陈晓墨一路推着沈孟榆走着,罗蒙禹一步一步紧跟着。他完全放弃了劝说,只想找到机会扑上去将沈孟榆救下。
陈晓墨的脚步凌乱而沉重,一下一下都能踩进尘埃之中,他的心中只剩下浓浓的恨意,恨他父亲残暴和对他母亲的不忠、恨他母亲的软弱、恨自己的无能为力、更恨这个世界上还有比他更好的人。
他的脚步扬起了巨大的尘埃,漫过了三个人的眼睛,在这漫天飞扬的尘埃之中,陈晓墨突然停住了脚步,他用力地把沈孟榆朝前一推,沈孟榆只觉得重心一个不稳,重重向前跌去,然后便是脚下一个踩空,径直下落,等沈孟榆再回过神来,重重落地的已经如同山崩地陷一般袭来,她甚至可以听到自己骨头碎裂的声音,这才反应过来自己是落入了一个地洞里。
“孟孟!”沈孟榆听到罗蒙禹的声音近在咫尺,却又因为身体上剧烈的疼痛让她分不清罗蒙禹到底在哪一个方向。
“孟孟!”紧接着又是一声,和刚才那一声几乎就是紧紧挨着,虽然依然分不清方向,但她能明确地感觉的声音越来越近。然后就觉得身边一声闷响,什么东西落在脚边。
“蒙禹?”沈孟榆声音微弱。
“孟孟,你没事吧?”罗蒙禹的声音还算清亮,他支起身子,用右手从衣服兜里掏出手机,点亮屏幕,一下子便看清了沈孟榆的样子。她的头发已经完全散开,一半搭在脸上,一半披在背上,痛得五官都扭在了一起,还有几道划痕充着血,让人触目惊心。她的上齿紧紧咬住下唇,看起来在极力忍着疼痛,嘴角边则是一条淡淡得血迹。顺着脸颊向下,脖子上的勒痕红彤彤的,勒痕上是刚才那把匕首划破皮肤留下的一道深深的伤口。
“你还身上有多少伤?”罗蒙禹焦急地去触碰沈孟榆的手和腿,“还有哪里痛?嗯?手吗?腿吗?”
“你跳下来干什么,神经病吗?”沈孟榆蹙眉,声音也大起来,“你在上面还能救我,现在怎么办?”
“我问你还有哪里痛?”罗蒙禹越担心越不耐,声音更大了。
“我问你干嘛跳下来?”沈孟榆喊出来了。
“我怎么知道,看你掉下来我就着急,我一着急就跟着跳下来,我大脑没办法思考啊,这个理由是不是真他妈的充分啊,所以你到底还有哪里受伤?还有哪里痛啊?快点告诉我,不然我自己动手啦!”一口气,近乎歇斯底里。

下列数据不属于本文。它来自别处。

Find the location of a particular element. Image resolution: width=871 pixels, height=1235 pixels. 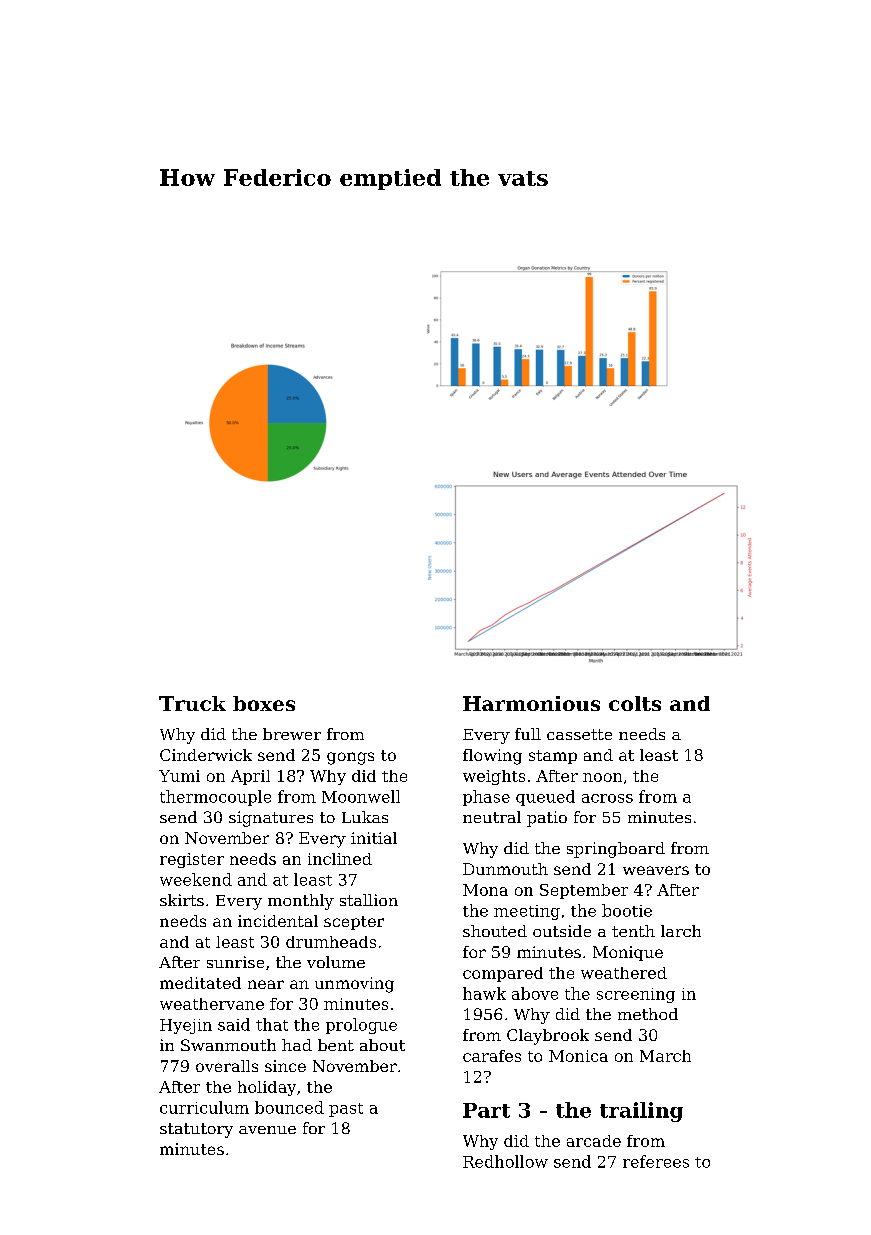

meditated is located at coordinates (200, 983).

沈孟榆哪里想到把罗蒙禹逼急了了,倒是一下子蒙了,然后想了想,气势上绝对不能输,然后也大吼,“痛痛痛,脖子痛,脸痛,手臂好像断了,腿也骨折了,这样你满意了吧?”
“真的?”罗蒙禹的声音突然软下来,“很疼吗?”两个人都愣了一下,不知道刚才是在较什么劲,还真的是不懂分场合,幼稚至极。

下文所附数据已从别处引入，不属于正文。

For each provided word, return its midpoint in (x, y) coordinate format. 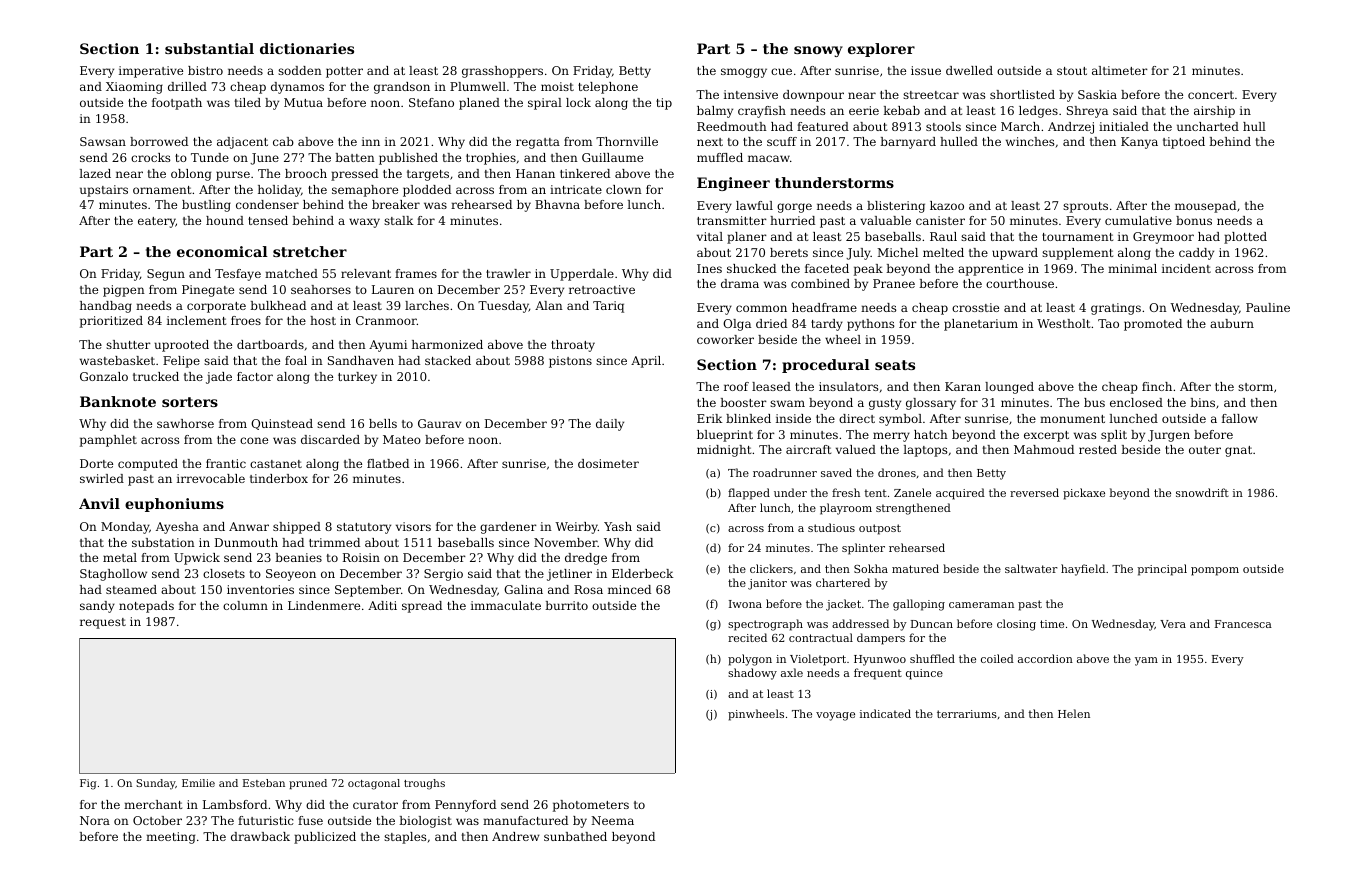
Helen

“我给陈警官发个定位,让他们赶紧派救护车来,你躺着别动,这样躺着难受吗?要不要把头靠到我的腿上来?”
“罗老师吗?”突然,一声极其微弱的声音从洞穴深处一点的地方传来,甚至辨不清到底是不是有人在叫他。
“卢广哲!”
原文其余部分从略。